• **Required work**
Among the entries below, please repeat exactly and only the lines from the line containing "Jardinier Carmaux 81400 (333, 1414)" to the line containing "Jardinier Sainte Cecile", both lines included.

• **Data in this exercise**
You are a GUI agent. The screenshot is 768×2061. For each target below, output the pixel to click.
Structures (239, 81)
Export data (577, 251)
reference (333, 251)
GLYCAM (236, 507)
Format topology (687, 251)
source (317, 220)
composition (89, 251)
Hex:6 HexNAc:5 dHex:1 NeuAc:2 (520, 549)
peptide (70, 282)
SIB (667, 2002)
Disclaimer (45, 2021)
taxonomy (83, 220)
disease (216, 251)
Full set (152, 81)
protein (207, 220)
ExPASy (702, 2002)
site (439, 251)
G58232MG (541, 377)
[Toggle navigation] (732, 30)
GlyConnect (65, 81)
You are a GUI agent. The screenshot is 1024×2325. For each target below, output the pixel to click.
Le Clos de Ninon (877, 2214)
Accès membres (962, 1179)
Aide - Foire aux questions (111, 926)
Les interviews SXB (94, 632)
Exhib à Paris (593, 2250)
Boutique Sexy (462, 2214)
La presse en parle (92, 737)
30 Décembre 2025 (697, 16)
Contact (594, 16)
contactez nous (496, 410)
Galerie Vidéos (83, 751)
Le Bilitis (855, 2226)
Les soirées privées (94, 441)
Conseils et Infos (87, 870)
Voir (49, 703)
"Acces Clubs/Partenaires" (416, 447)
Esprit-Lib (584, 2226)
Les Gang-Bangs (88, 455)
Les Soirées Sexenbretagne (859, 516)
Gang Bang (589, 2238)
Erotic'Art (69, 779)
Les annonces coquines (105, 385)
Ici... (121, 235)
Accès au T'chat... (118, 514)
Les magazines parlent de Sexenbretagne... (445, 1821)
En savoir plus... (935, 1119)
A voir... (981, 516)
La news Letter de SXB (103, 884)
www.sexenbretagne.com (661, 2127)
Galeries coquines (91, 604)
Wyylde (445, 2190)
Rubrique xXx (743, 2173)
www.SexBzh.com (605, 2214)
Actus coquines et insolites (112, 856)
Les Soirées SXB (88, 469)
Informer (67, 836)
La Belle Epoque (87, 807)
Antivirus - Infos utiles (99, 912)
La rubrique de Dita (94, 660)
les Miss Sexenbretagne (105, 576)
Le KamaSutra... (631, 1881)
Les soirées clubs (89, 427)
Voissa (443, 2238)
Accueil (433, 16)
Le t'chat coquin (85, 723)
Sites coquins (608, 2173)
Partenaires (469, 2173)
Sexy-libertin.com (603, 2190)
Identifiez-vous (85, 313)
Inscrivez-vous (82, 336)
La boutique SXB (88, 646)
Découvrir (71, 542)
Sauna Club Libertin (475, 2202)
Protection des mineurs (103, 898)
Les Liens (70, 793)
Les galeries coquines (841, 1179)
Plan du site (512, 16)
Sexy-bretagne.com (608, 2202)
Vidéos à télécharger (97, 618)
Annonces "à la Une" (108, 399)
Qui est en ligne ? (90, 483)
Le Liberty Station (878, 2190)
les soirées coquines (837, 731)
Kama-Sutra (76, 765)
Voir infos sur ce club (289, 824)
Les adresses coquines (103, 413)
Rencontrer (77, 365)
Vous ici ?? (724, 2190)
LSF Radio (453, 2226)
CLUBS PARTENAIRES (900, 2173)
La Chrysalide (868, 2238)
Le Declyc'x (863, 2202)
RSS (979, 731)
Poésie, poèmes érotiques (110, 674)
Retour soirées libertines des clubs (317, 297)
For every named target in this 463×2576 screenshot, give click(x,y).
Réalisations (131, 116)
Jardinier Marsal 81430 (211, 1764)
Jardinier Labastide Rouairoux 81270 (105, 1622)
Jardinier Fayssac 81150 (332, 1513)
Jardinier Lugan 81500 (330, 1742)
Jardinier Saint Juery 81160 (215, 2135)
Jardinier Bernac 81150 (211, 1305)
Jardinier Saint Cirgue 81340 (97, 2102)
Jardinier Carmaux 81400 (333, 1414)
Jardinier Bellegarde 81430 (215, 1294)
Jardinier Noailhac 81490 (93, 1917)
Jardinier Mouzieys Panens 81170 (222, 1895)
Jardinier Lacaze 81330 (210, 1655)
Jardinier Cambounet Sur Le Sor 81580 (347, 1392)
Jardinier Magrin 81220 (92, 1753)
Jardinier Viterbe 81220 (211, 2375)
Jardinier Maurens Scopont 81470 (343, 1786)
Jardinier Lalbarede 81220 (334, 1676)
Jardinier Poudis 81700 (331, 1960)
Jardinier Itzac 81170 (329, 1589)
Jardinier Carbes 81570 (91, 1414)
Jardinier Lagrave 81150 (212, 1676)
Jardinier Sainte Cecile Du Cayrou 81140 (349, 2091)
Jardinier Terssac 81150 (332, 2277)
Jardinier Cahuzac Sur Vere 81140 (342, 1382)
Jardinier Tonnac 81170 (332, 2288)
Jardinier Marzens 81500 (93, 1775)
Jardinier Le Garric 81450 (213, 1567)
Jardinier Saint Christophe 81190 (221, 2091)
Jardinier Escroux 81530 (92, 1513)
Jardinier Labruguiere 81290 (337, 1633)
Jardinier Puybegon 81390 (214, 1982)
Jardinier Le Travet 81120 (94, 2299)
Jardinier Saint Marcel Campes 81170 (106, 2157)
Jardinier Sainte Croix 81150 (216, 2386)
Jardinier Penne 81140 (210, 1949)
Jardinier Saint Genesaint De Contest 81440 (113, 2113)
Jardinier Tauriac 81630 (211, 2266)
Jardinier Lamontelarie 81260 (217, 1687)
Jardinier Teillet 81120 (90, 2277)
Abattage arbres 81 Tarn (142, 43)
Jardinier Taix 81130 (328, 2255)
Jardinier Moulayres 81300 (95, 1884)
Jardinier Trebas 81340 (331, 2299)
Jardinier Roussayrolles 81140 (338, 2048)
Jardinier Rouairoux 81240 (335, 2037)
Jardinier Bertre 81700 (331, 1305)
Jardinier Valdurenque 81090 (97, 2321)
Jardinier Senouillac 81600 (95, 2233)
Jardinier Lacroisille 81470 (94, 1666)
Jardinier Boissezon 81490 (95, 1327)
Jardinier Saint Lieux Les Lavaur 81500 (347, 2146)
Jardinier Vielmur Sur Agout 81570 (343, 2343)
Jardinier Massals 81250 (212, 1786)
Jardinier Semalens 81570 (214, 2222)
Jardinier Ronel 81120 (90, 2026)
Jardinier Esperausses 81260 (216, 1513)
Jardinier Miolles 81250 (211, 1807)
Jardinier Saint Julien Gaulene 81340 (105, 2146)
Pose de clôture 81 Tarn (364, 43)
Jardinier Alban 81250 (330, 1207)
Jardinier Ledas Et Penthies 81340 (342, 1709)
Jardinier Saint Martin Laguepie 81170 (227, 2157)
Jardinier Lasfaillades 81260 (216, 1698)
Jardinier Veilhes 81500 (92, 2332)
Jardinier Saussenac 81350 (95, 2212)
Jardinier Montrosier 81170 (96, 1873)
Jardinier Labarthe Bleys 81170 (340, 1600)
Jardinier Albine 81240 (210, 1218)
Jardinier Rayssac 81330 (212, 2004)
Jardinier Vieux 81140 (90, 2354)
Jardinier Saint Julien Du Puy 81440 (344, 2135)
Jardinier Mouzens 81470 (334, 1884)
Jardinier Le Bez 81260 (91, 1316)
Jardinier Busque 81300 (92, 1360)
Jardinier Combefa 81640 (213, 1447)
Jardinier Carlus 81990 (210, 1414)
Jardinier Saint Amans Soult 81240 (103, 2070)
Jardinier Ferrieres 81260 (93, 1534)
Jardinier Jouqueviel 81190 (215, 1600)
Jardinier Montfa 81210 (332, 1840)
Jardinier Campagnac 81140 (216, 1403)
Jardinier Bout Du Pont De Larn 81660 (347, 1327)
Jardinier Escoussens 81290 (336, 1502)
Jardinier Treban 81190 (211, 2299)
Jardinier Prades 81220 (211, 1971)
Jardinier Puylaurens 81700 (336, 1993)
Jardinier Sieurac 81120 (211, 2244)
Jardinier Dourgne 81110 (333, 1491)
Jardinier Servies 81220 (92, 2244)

• **Output below**
Jardinier Carmaux 81400 (333, 1414)
Jardinier Bellegarde 81430 (215, 1294)
Jardinier Noailhac 81490 (93, 1917)
Jardinier Mouzieys Panens 81170 (222, 1895)
Jardinier Lacaze 81330 (210, 1655)
Jardinier Cambounet Sur Le Sor 81580 (347, 1392)
Jardinier Magrin 81220 (92, 1753)
Jardinier Viterbe 81220 (211, 2375)
Jardinier Maurens Scopont 81470 (343, 1786)
Jardinier Lalbarede 81220 (334, 1676)
Jardinier Poudis 81700 (331, 1960)
Jardinier Itzac 81170 (329, 1589)
Jardinier Carbes 81570 (91, 1414)
Jardinier Lagrave 81150 (212, 1676)
Jardinier Sainte Cecile Du Cayrou 81140 (349, 2091)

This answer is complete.